The truth is, dear brothers, that to this day, notwithstanding all the loud ranting about the intellectual progress of the people, about the independence of their judgment, and the sovereignty of their initiative, it remains true that the masses do not lead, but are led; do not command, but obey. Even in a democracy, the social system remains an oligarchy. Demagogues on the one hand, an elite on the other, strive for the leadership of the masses, the former so as to preach violence and raise revolution, the latter to safeguard order and discipline.

Therefore, if it be God's purpose that one day our brothers, severed from us since the days of Luther, Henry VIII and Elizabeth, should re-enter the Church, it will be the duty of the elite to show the way for this return. And if men placed in authority and of high moral standing, esteemed by all, take a calmer view of the relation which Christ established between the faithful, the episcopate and the Papacy, a great step will have been taken towards Catholic Unity. That is what Leo XIII so clearly asserts in his letter "Ad Anglos." It is that spirit which we endeavoured, in obedience to that illustrious Pontiff, to instil into our "Conversations of Malines."

And now if you ask us what we hoped for, and still look forward to, we can only answer, in the words of Our Holy Father Pope Pius XI, that "the unity of nations in the Catholic Faith is, above all, God's work."

God's universal Providence "reacheth from end to end mightily and ordereth all things sweetly," but the appointed time is His Own secret. For His ends He makes use of secondary causes; He condescends to ask the servants of His divine Son to work with Him: but of no one does He claim, to none does He promise, success.

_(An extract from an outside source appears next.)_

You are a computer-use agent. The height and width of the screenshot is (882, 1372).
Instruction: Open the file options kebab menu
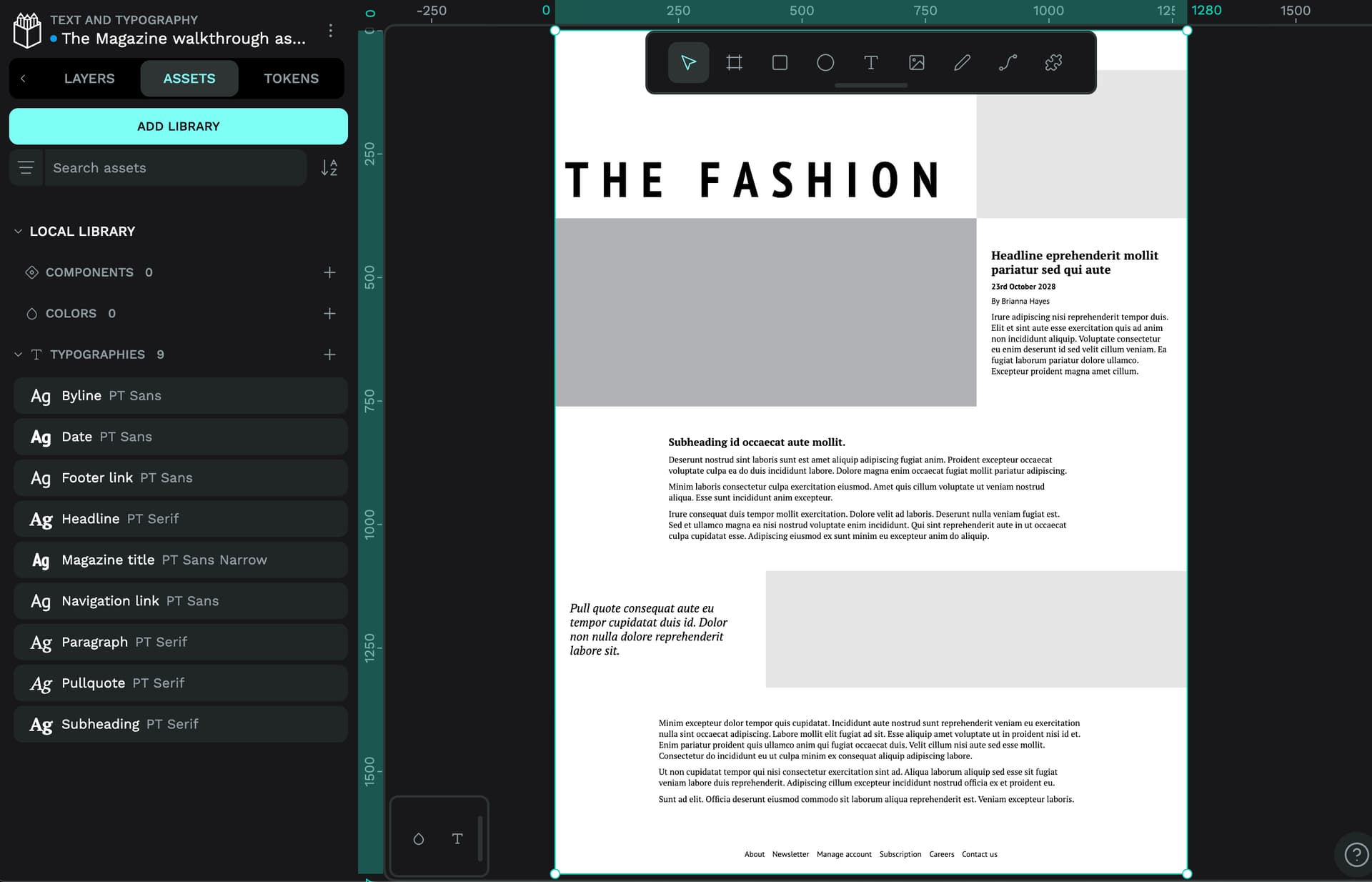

In conclusion, my dear brothers, I wish you to understand that if I have written to acquaint you of an attempt which, in my judgment, was to remain private, it is because I notice that some of our brothers in England, misled by fanciful news and chance comment in the press, misinterpreted my line of action and were offended by it; I have also spoken lest, distorted as my doings have been, in your sight, I might be deprived of the pious help which I expect from you in this matter, as in all that I undertake for God's glory, and lest the spiritually unselfish conception that you should have of your apostolate should be warped.

I trust I have been able to dispel the slight cloud of dust which, for a moment, drifted between us and our friends in England.

I hope too that I have quickened your sympathy for the holy cause of the Church's Unity, in answer to the supreme wish of the Pastor of all pastors, Our Lord Jesus: "That they all may be one!"

"I am the good shepherd," He says, "and I know (and love) mine, and mine know me, as the Father knoweth me, and I know the Father: and I lay down my life for my sheep."

But at once He adds: "And other sheep I have,"—Our Lord does not say "I will have" or "I would fain have," He says "I have, they are mine, habeo";—"other sheep I have, that are not of this fold; them also I must bring, and they shall hear my voice, and there shall be one fold and one shepherd."

There you have, dear brothers, the Master's own word: "Oportet," "I must . . ." and following Him, you also must go forth through the bushes, along the rocky paths, under the burning desert sun, go forth, wherever sheep are to be found and won back.

Be not anxious about success; God does not demand it of you; what He does require of you, says St. Bernard, is the care of those that are ailing,—He gives the healing: "Curam exigeris, non curationem."

In all parts of your pastoral ministry, pray and toil and give, tire yourselves out; make a start, hold out, be steadfast; true, always, to St. Bernard's saying: " Never lose hope; yours is the care, His the healing."

Yours most devoted in Christ,

D. J. CARD. MERCIER, Archbishop of Malines.